2. Similarly, the Due Process Clause did not preclude Wisconsin from subjecting to taxation under its statutory apportionment formula appellant's income derived from extraction of oil and gas located outside the State which was used by the Refining Department, and the State was not required to allocate such income to the situs State. There was a unitary stream of income, of which the income derived from internal transfers of raw materials from exploration and production to refining was a part. This was a sufficient nexus to satisfy the Due Process Clause, and there was also the necessary "rational relationship" between the income attributed to the State by the apportionment formula and the intrastate value of the business. Pp. 447 U. S. 225-227.

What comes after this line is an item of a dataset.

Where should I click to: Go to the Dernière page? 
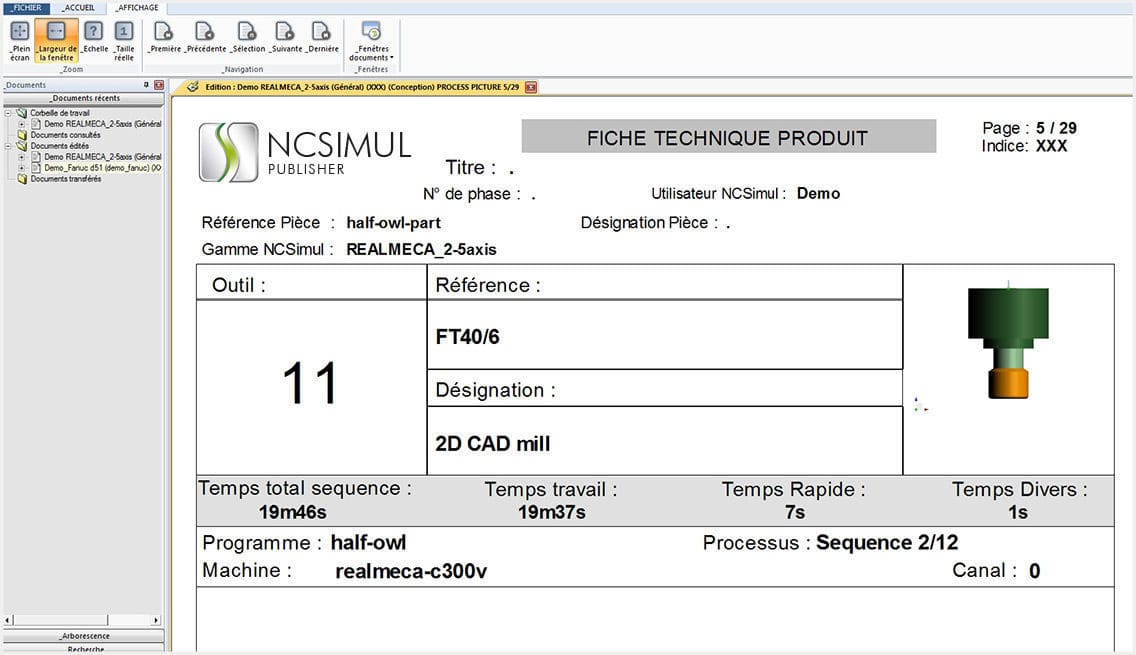pos(322,36)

3. The Commerce Clause did not require Wisconsin to allocate all income derived from appellant's exploration and production function to the situs State, rather than include such income in the apportionment

Page 447 U. S. 209

formula. The Wisconsin taxing statute, as applied, did not subject interstate business to an unfair burden of multiple taxation. Mobil Oil Corp. v. Commissioner of Taxes, supra. The State sought to tax income, not property ownership, and it was the risk of multiple taxation that was being asserted, actual multiple taxation not having been shown. The Commerce Clause did not require that any income which appellant was able to separate through accounting methods and attribute to exploration and production of crude oil and gas be allocated to the States in which those production centers were located. The geographic location of such raw materials did not alter the fact that such income was part of the unitary business of appellant's interstate enterprise and was subject to fair apportionment among all States to which there was a sufficient nexus with the interstate activities. Pp. 447 U. S. 227-230.

90 Wis.2d 700, 281 N.W.2d 94, affirmed.

MARSHALL, J., delivered the opinion of the Court, in which all other Members joined except STEWART, J., who took no part in the consideration or decision of the case.